Exercise
Could you return the full listing below exactly as it appears?
%%
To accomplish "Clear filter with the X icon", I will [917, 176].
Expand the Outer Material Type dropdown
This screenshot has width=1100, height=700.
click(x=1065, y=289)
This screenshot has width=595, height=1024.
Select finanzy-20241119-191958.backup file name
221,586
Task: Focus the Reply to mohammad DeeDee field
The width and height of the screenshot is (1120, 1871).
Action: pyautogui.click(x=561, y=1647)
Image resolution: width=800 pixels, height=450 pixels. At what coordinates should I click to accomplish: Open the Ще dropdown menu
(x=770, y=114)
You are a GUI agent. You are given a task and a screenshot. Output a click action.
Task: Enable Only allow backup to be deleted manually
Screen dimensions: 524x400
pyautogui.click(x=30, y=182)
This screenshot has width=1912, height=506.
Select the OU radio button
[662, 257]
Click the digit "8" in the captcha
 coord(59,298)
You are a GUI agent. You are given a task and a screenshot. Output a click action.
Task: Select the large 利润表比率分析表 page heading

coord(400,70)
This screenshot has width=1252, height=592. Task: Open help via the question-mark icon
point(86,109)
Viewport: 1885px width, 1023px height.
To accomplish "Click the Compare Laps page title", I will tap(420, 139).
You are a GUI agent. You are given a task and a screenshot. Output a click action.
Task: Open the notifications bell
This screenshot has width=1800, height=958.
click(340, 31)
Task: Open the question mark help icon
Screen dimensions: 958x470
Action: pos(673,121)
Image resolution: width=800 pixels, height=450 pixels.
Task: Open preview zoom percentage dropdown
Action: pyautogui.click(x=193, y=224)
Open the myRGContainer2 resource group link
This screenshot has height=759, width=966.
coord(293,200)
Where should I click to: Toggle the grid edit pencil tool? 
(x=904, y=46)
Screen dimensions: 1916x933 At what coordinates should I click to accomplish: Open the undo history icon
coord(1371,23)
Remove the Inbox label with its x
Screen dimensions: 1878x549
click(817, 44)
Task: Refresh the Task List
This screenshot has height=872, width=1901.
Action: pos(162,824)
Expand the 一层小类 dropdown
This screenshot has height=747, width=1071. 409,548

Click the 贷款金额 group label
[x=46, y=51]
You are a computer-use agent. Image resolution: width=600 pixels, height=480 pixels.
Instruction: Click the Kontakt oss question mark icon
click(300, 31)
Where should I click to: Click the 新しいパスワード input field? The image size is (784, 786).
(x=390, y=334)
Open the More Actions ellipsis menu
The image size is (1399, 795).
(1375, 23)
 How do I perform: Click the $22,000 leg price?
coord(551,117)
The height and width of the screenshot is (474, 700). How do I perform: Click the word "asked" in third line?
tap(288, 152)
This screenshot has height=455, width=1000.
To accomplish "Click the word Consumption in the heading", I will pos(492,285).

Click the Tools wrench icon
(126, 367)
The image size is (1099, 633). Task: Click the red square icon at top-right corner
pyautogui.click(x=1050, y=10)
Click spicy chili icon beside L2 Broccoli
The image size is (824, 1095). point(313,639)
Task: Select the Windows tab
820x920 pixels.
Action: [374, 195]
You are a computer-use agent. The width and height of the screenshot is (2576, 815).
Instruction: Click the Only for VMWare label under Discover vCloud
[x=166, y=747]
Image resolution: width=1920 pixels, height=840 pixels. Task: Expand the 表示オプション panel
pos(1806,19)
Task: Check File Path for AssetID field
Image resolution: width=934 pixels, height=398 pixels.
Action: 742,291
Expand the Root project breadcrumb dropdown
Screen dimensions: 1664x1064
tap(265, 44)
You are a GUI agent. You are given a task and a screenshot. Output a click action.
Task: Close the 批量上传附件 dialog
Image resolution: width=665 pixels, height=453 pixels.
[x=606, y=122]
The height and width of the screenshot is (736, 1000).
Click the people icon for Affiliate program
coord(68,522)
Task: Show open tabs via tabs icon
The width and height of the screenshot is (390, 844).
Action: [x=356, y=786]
%%
Result of the task
To accomplish "Clear filter with the X icon", I will [917, 176].
Expand the Outer Material Type dropdown
This screenshot has width=1100, height=700.
click(x=1065, y=289)
This screenshot has width=595, height=1024.
Select finanzy-20241119-191958.backup file name
221,586
Task: Focus the Reply to mohammad DeeDee field
The width and height of the screenshot is (1120, 1871).
Action: pyautogui.click(x=561, y=1647)
Image resolution: width=800 pixels, height=450 pixels. At what coordinates should I click to accomplish: Open the Ще dropdown menu
(x=770, y=114)
You are a GUI agent. You are given a task and a screenshot. Output a click action.
Task: Enable Only allow backup to be deleted manually
Screen dimensions: 524x400
pyautogui.click(x=30, y=182)
This screenshot has width=1912, height=506.
Select the OU radio button
[662, 257]
Click the digit "8" in the captcha
 coord(59,298)
You are a GUI agent. You are given a task and a screenshot. Output a click action.
Task: Select the large 利润表比率分析表 page heading

coord(400,70)
This screenshot has width=1252, height=592. Task: Open help via the question-mark icon
point(86,109)
Viewport: 1885px width, 1023px height.
To accomplish "Click the Compare Laps page title", I will tap(420, 139).
You are a GUI agent. You are given a task and a screenshot. Output a click action.
Task: Open the notifications bell
This screenshot has width=1800, height=958.
click(340, 31)
Task: Open the question mark help icon
Screen dimensions: 958x470
Action: pos(673,121)
Image resolution: width=800 pixels, height=450 pixels.
Task: Open preview zoom percentage dropdown
Action: pyautogui.click(x=193, y=224)
Open the myRGContainer2 resource group link
This screenshot has height=759, width=966.
coord(293,200)
Where should I click to: Toggle the grid edit pencil tool? 
(x=904, y=46)
Screen dimensions: 1916x933 At what coordinates should I click to accomplish: Open the undo history icon
coord(1371,23)
Remove the Inbox label with its x
Screen dimensions: 1878x549
click(817, 44)
Task: Refresh the Task List
This screenshot has height=872, width=1901.
Action: pos(162,824)
Expand the 一层小类 dropdown
This screenshot has height=747, width=1071. 409,548

Click the 贷款金额 group label
[x=46, y=51]
You are a computer-use agent. Image resolution: width=600 pixels, height=480 pixels.
Instruction: Click the Kontakt oss question mark icon
click(300, 31)
Where should I click to: Click the 新しいパスワード input field? The image size is (784, 786).
(x=390, y=334)
Open the More Actions ellipsis menu
The image size is (1399, 795).
(1375, 23)
 How do I perform: Click the $22,000 leg price?
coord(551,117)
The height and width of the screenshot is (474, 700). How do I perform: Click the word "asked" in third line?
tap(288, 152)
This screenshot has height=455, width=1000.
To accomplish "Click the word Consumption in the heading", I will pos(492,285).

Click the Tools wrench icon
(126, 367)
The image size is (1099, 633). Task: Click the red square icon at top-right corner
pyautogui.click(x=1050, y=10)
Click spicy chili icon beside L2 Broccoli
The image size is (824, 1095). point(313,639)
Task: Select the Windows tab
820x920 pixels.
Action: [374, 195]
You are a computer-use agent. The width and height of the screenshot is (2576, 815).
Instruction: Click the Only for VMWare label under Discover vCloud
[x=166, y=747]
Image resolution: width=1920 pixels, height=840 pixels. Task: Expand the 表示オプション panel
pos(1806,19)
Task: Check File Path for AssetID field
Image resolution: width=934 pixels, height=398 pixels.
Action: 742,291
Expand the Root project breadcrumb dropdown
Screen dimensions: 1664x1064
tap(265, 44)
You are a GUI agent. You are given a task and a screenshot. Output a click action.
Task: Close the 批量上传附件 dialog
Image resolution: width=665 pixels, height=453 pixels.
[x=606, y=122]
The height and width of the screenshot is (736, 1000).
Click the people icon for Affiliate program
coord(68,522)
Task: Show open tabs via tabs icon
The width and height of the screenshot is (390, 844).
Action: [x=356, y=786]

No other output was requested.